Laura Reese - Brennende Fesseln

      Laura Reese - Brennende Fesseln

      Autor: Laura Reese
      Titel: Brennende Fesseln (1996)
      Originaltitel: Toping from Below
      Verlag: Goldmann
      Seiten: 476



      Noras Schwester Franny wird ermordet in ihrer Wohnung aufgefunden. Nora, die feststellen muss, wie wenig sie über das Leben ihrer Schwester weiß, begibt sich auf die Suche nach dem Mörder. Sie meint, ihn in Frannys Liebhaber Michael gefunden zu haben. Michael hat eine Vorliebe für Sadomasochismus und scheint ihn an Franny gegen ihren Willen ausgelebt zu haben.Um Michael überführen zu können, taucht Nora in seine Welt ein, lässt sich von ihm verführen, bis sie selbst die Kontrolle verliert.



      Was erwartet man von einem Thriller, der von Sadomasochismus handelt? Für gewöhnlich nicht viel - harten Sex, Schmerzen und Erniedrigung. Mit diesen Erwartungen bin ich zumindest an "Brennende Fesseln" heran gegangen. Umso erstaunter war ich, als ich heraus fand, wie vielschichtig Laura Reese's Erzählstrang ist.

      Es geht ihr in erster Linie nicht um die entarteten Sexualpraktiken, auch wenn sie diese leidenschaftlich zelebriert. Es geht ihr viel mehr darum darzustellen, wie sich eine Frau, die fest im Leben steht, zu einer unterwürfigen Sklavin verwandelt. Nora lässt sich freiwillig auf Michaels Welt ein, doch glaubt sie immer die Kontrolle zu behalten und jederzeit aufhören zu können. Umso erschreckender wird es für sie selbst, als sie feststellt, dass die Schmerzen und die Erniedrigung eine bisher ungeahnte Leidenschaft in ihr wecken. Ihr Verstand wehrt sich gegen Michaels Behandlung, doch egal wie schmerzhaft seine Bestrafungen auch sein mögen - sie erregen Nora und ihr Körper verlangt nach mehr. Immer tiefer sinkt Nora in seinen Einfluss, trennt sich dabei unbemerkt von ihrem alten Leben und allen Kontakten, die sie hat.

      Doch noch ein zweiter Erzählstrang zieht sich wie ein roter Faden durch das Buch - Noras Verhältnis zu Franny und zu sich selbst. Nora hat sich jahrelang nicht für Franny interessiert, sie als kleine Schwester ohne Bedürfnisse und Gefühle abgetan.

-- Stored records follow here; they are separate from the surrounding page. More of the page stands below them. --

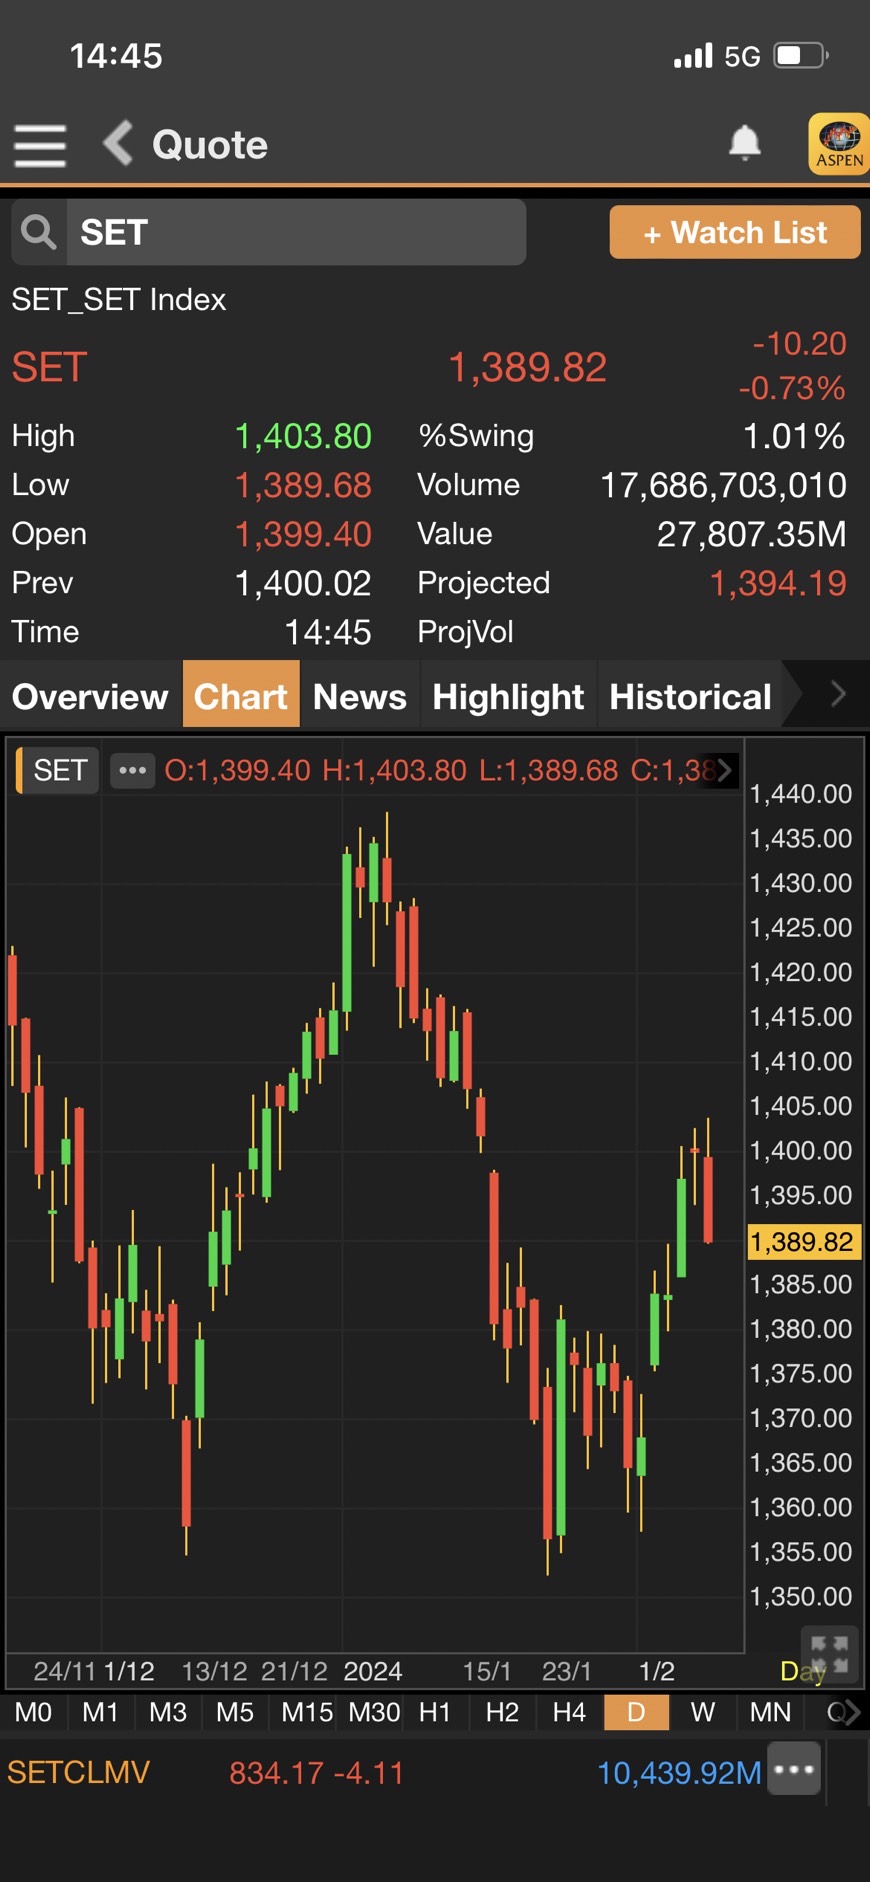Tap the back arrow beside Quote
The height and width of the screenshot is (1882, 870).
[x=119, y=144]
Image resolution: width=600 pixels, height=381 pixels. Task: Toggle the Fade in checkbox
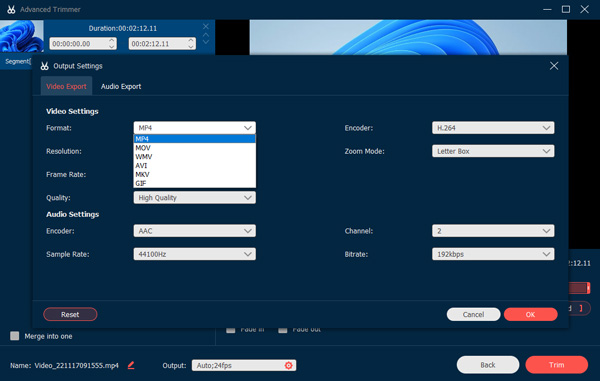coord(231,330)
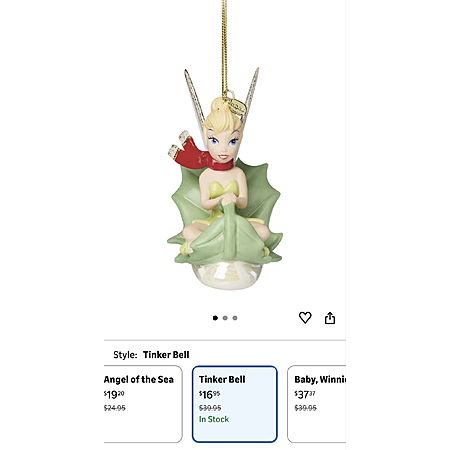This screenshot has height=450, width=450.
Task: Choose the Tinker Bell style card
Action: click(235, 404)

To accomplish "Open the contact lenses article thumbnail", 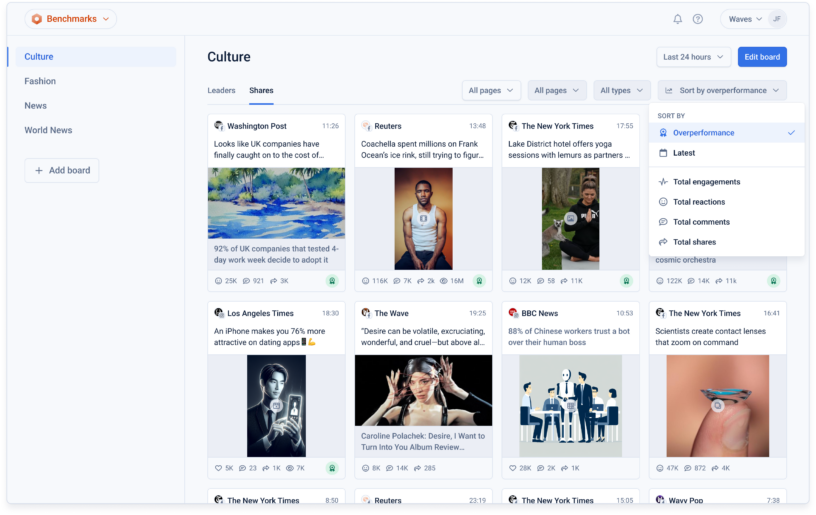I will (x=717, y=405).
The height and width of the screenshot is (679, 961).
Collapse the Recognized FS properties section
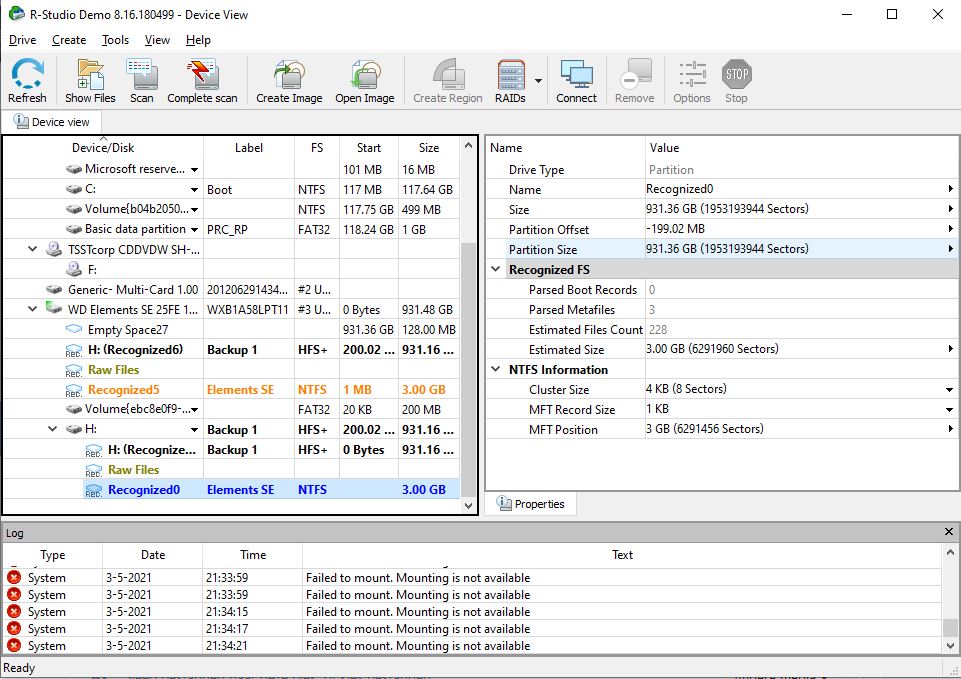[x=496, y=270]
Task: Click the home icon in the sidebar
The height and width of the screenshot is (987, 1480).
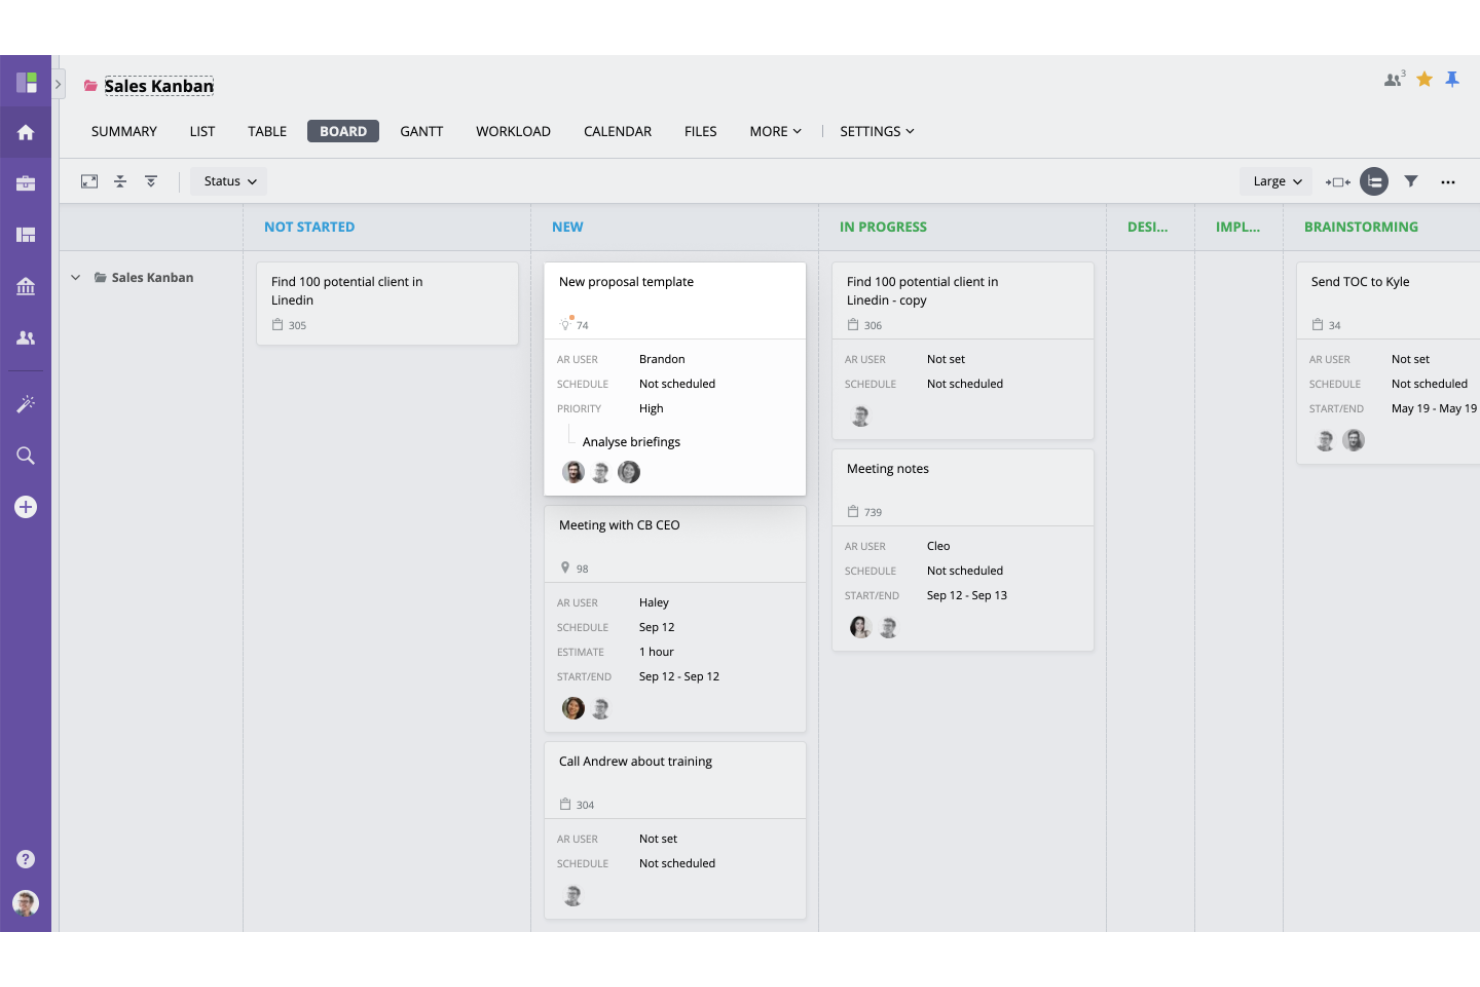Action: (26, 133)
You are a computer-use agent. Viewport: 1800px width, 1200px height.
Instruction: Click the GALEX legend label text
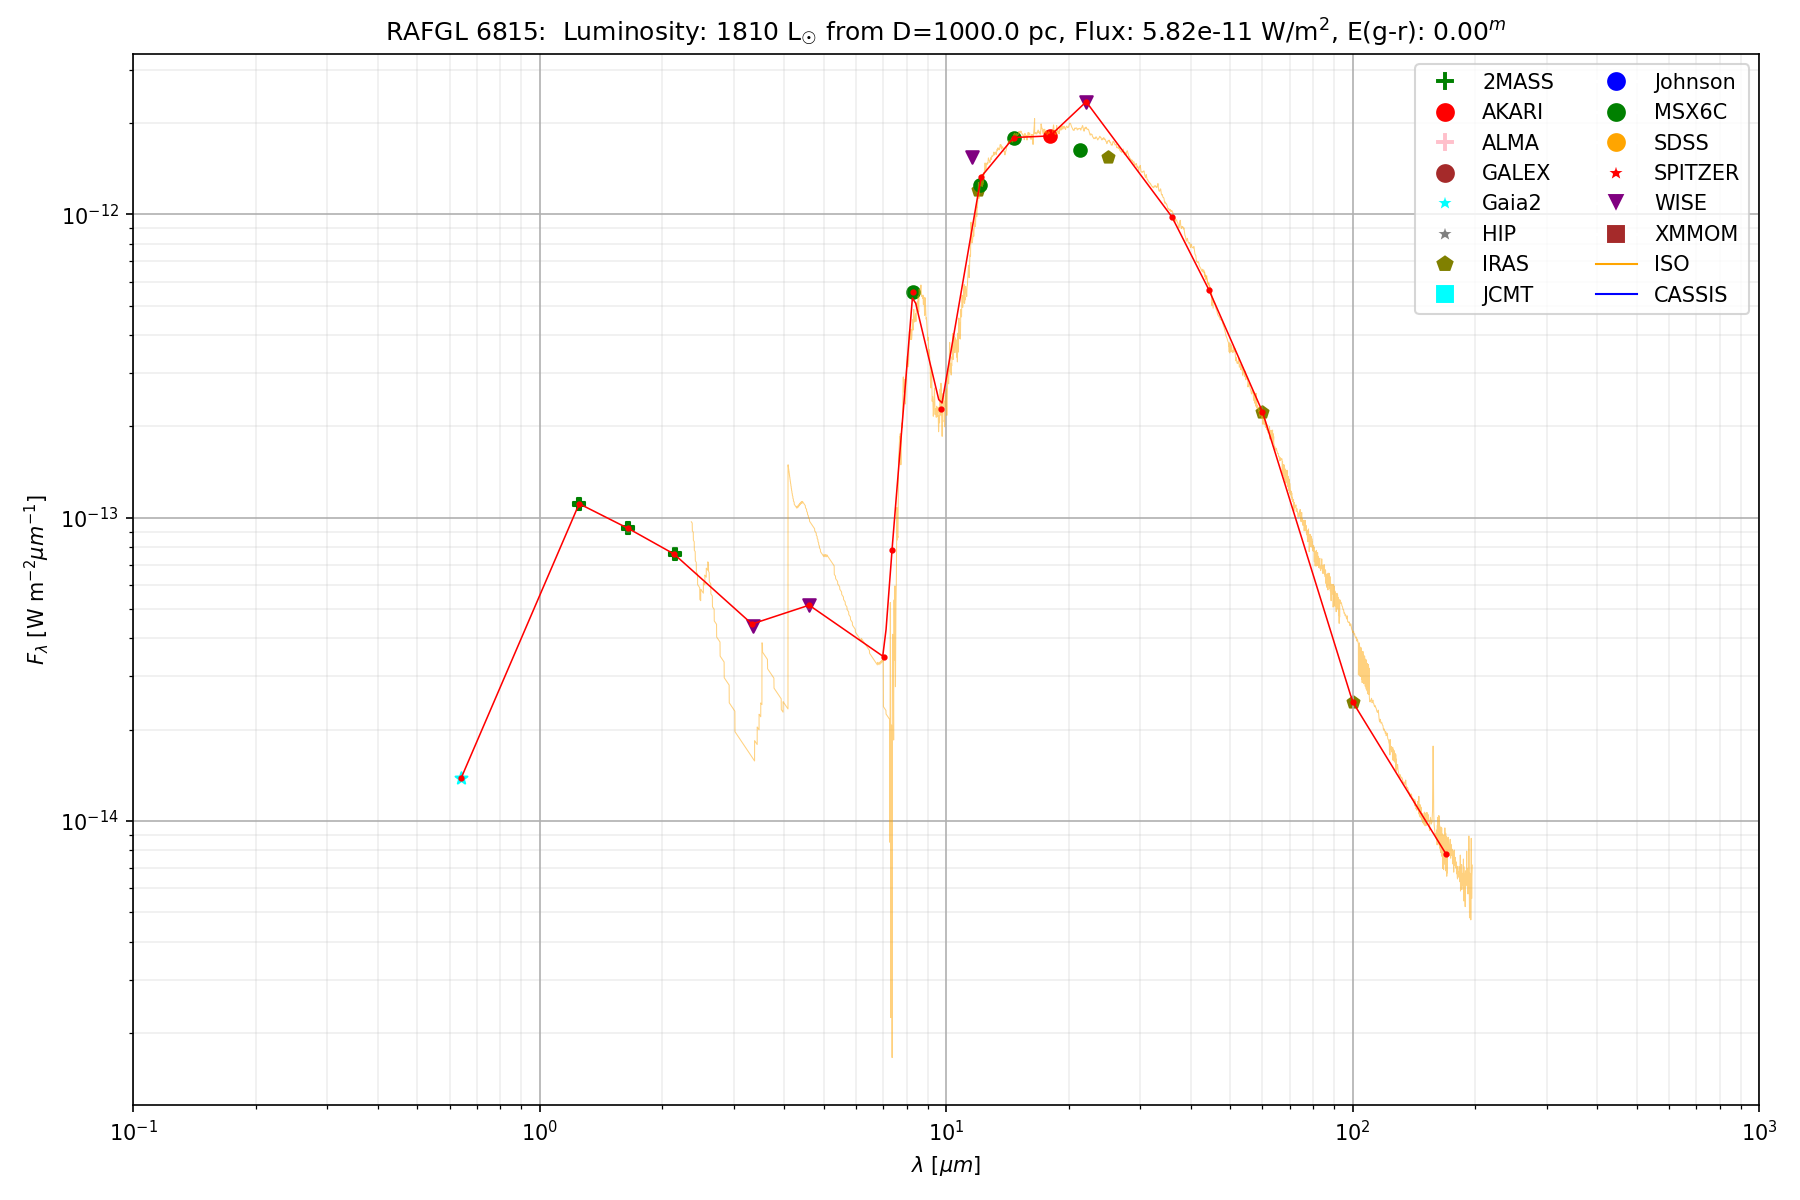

Erst nach ihrem Tod wird ihr bewusst, wie wenig sie über ihre Persönlichkeit und ihr Leben weiß. Mit Michaels Hilfe lernt sie ihre Schwester langsam kennen und ist erstaunt, was sie über sie erfährt.

      Doch Nora beginnt nicht nur, sich mit ihrer Schwester auseinander zu setzen, sondern auch mit der eigenen Geschichte. Und dabei offenbart sie Michael Details aus ihrer Kindheit, die sie schon längst verdrängt hatte, die sie aber nach wie vor quälen.

      Alles in Allem muss man sagen, dass Laura Reese ein spannendes Buch über die Entdeckung der eigenen dunklen Seite geschaffen hat, das beweist, dass man immer wieder von sich selbst überrascht werden kann, wenn man es nur zu lässt. Außerdem ermahnt sie - ganz ohne erhobenem Zeigefinger - sich um die seinen zu kümmern, solange man noch die Gelegenheit dazu hat.

      Ich werde mir auf alle Fälle Reeses zweites Buch "Außer Atem" auch noch kaufen, das ebenfalls in die Richtung Sadomasochismus geht. Ihr Stil hat mir gut gefallen und ich kann das Buch nur empfehlen.